Intervention d’AC ! au séminaire « Précarité et migration  » (va)
par
Migration, flight are tactics to escape misery, very low standards of living, or to avoid sociopolitical failures.
The migration problem is deeply linked to the work issue, as migrants are part of a global précariat -defined by its diverse shapes of mobility ie geographical and professional.
In France the migrants can enter the country legally if they have signed a work contract, those being managed by the IMO.
But the majority will remain invisible, undocumented, submitted to the most precarious working conditions and wages, with no rights. The closing of borders and migration controls are coupled with the increase of control over populations.

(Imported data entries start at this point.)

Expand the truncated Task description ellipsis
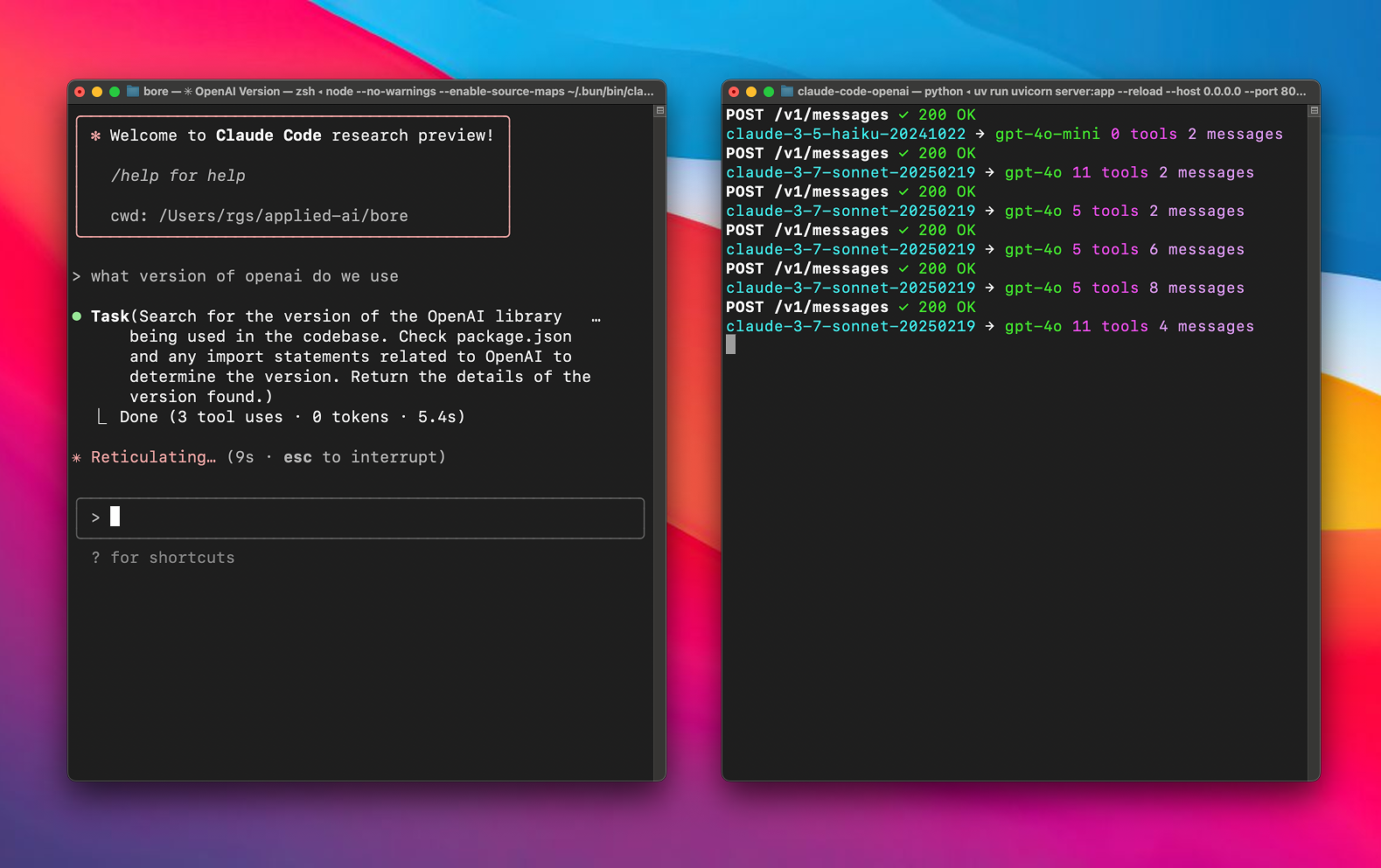 (596, 318)
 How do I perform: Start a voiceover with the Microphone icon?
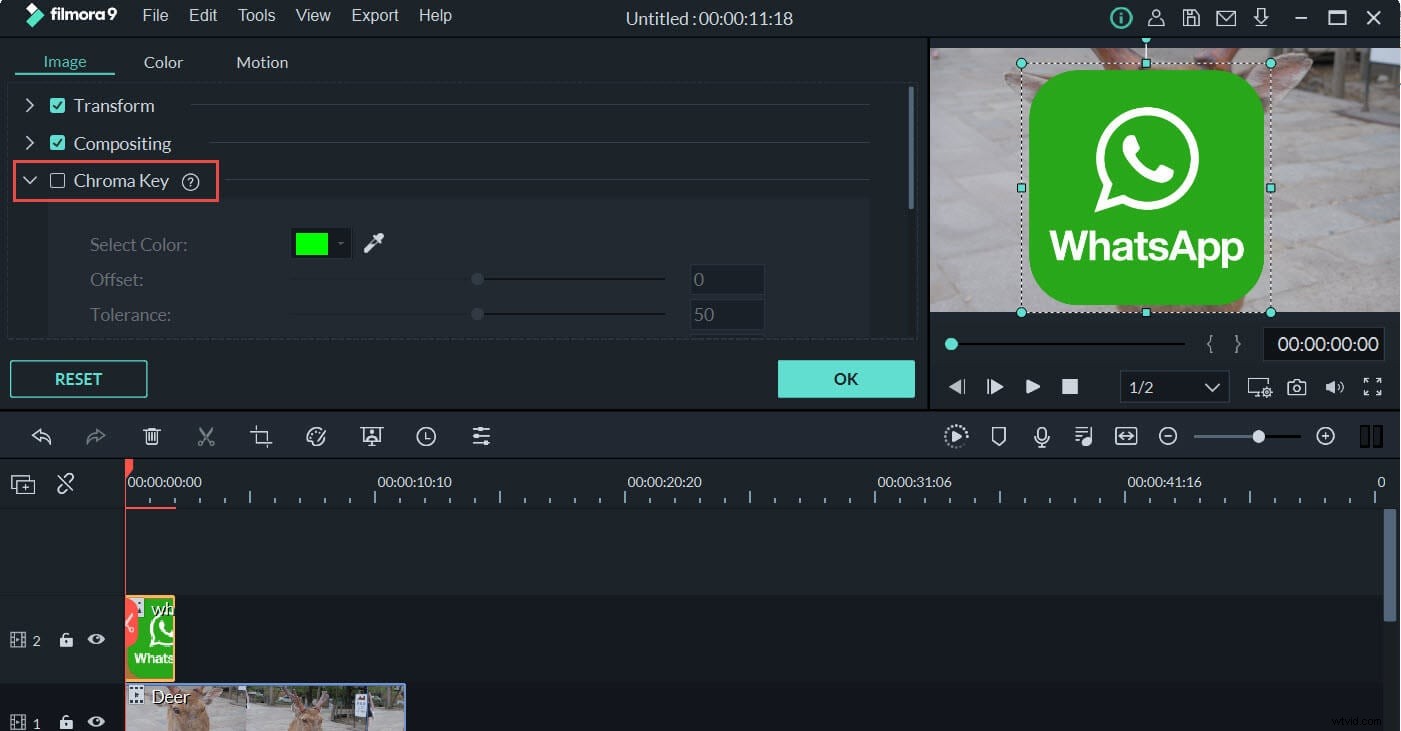[1041, 436]
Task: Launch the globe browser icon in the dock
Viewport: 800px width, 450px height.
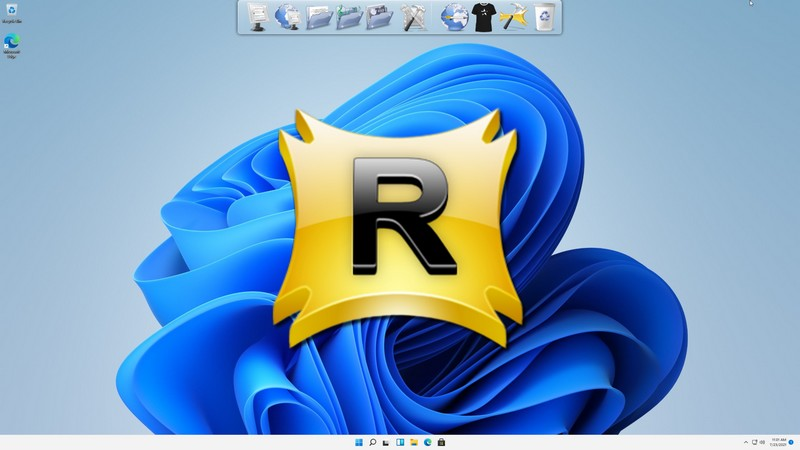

Today, precarity is characteristic of the evolution of employment : migrants are the most precarised, but the contingent of precarious workers is on the increase as well.
What are the answers to precarity ? Are freedom of movement and guaranteed income a necessary bases for an alternative mode of socialisation ?
The EU enlargement can help us to reflect. Polish workers can work in France or England today for a pittance ; they thus join the army of the working poor : no borders, freedom of movement ! But they aren’t entitled to social protection : These Polish workers, will be exploited here, will be excluded from the right to meagre allowances, such as the dole. And when their contract is finished, they will have to live with no income or to go back home.
- I) Migration - precarity
The roots of migrations are quite well known : starvation, wars, economic exploitation but also to study and the search for better social protection.
In the middle of the seventies, the employment crisis pushed politics to stop migration flows and have forced this “international and professional movement of people” to become fixed. Already migration was tainted by precarity : and hard work, single men, housed in the most deprived areas or in the smallest accommodation, with no privacy.
The gamut of EU legislation is worsening the migrants’ entry and settlement conditions as well as affecting refugee status ; including the reforms of work legislation.
The logic is order to diminish the cost of any social protection scheme, let’s diminish the categories of people entitled to it.
The foreigners can be prevented from entering the country, or left with no rights so that they work very cheaply ; or their presence can be controlled drastically through contracts, through fixed term, discontinuous professional activity.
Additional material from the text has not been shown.